I think the main point to understand here is the distinction between String Java object and its contents - char[] under private value field. String is basically a wrapper around char[] array, encapsulating it and making it impossible to modify so the String can remain immutable. Also the String class remembers which parts of this array is actually used (see below). This all means that you can have two different String objects (quite lightweight) pointing to the same char[].

I will show you few examples, together with hashCode() of each String and hashCode() of internal char[] value field (I will call it text to distinguish it from string). Finally I'll show javap -c -verbose output, together with constant pool for my test class. Please do not confuse class constant pool with string literal pool. They are not quite the same. See also Understanding javap's output for the Constant Pool.

Prerequisites

For the purpose of testing I created such a utility method that breaks String encapsulation:

private int showInternalCharArrayHashCode(String s) {
    final Field value = String.class.getDeclaredField("value");
    value.setAccessible(true);
    return value.get(s).hashCode();
}

It will print hashCode() of char[] value, effectively helping us understand whether this particular String points to the same char[] text or not.
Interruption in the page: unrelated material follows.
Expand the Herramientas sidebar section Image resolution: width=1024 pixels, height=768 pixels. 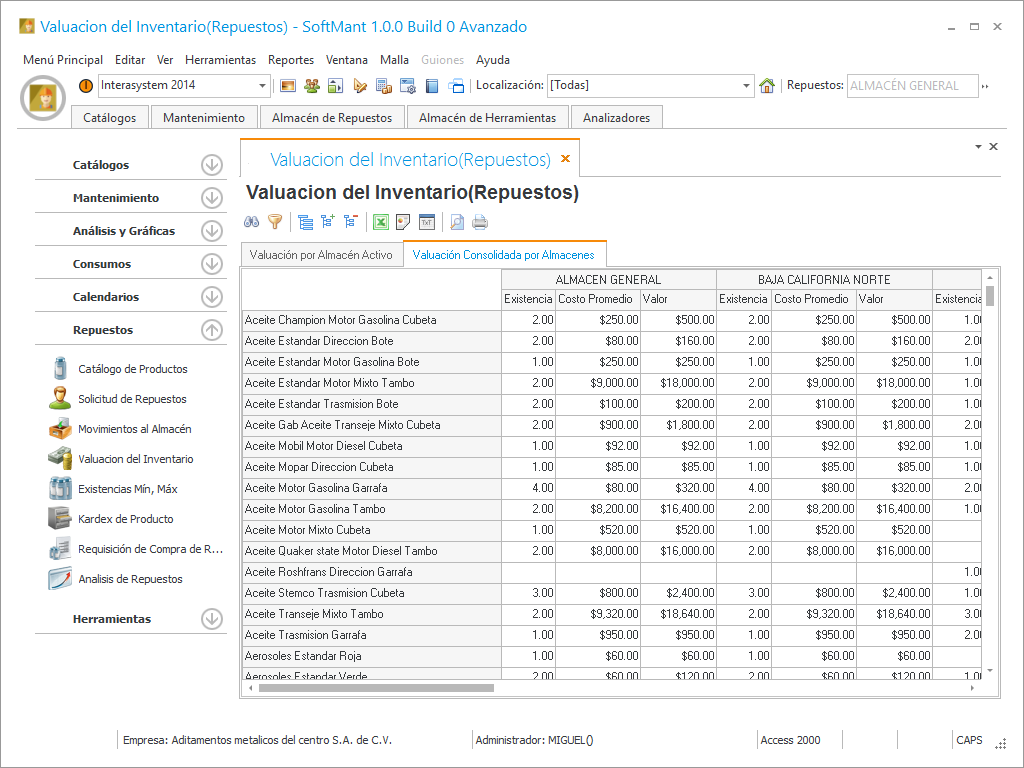pyautogui.click(x=211, y=619)
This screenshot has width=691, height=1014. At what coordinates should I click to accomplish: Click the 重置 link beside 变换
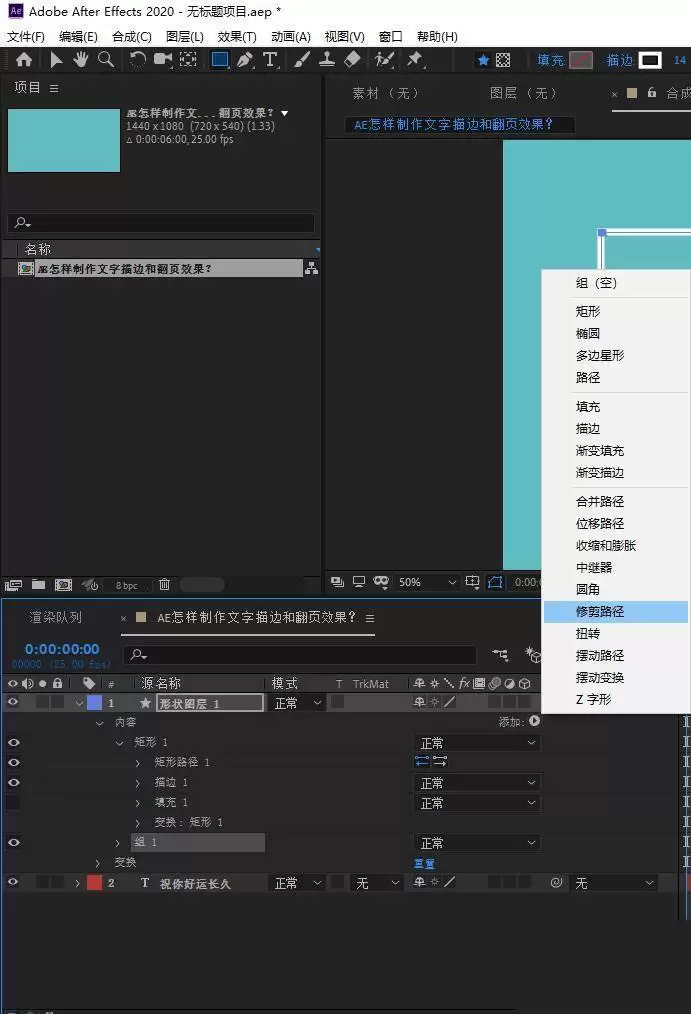(425, 863)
Two string literals in a class

Let's start from the simplest example.

Java code

String one = "abc";
String two = "abc";

BTW if you simply write "ab" + "c", Java compiler will perform concatenation at compile time and the generated code will be exactly the same. This only works if all strings are known at compile time.

Class constant pool

Each class has its own constant pool - a list of constant values that can be reused if they occur several times in the source code. It includes common strings, numbers, method names, etc.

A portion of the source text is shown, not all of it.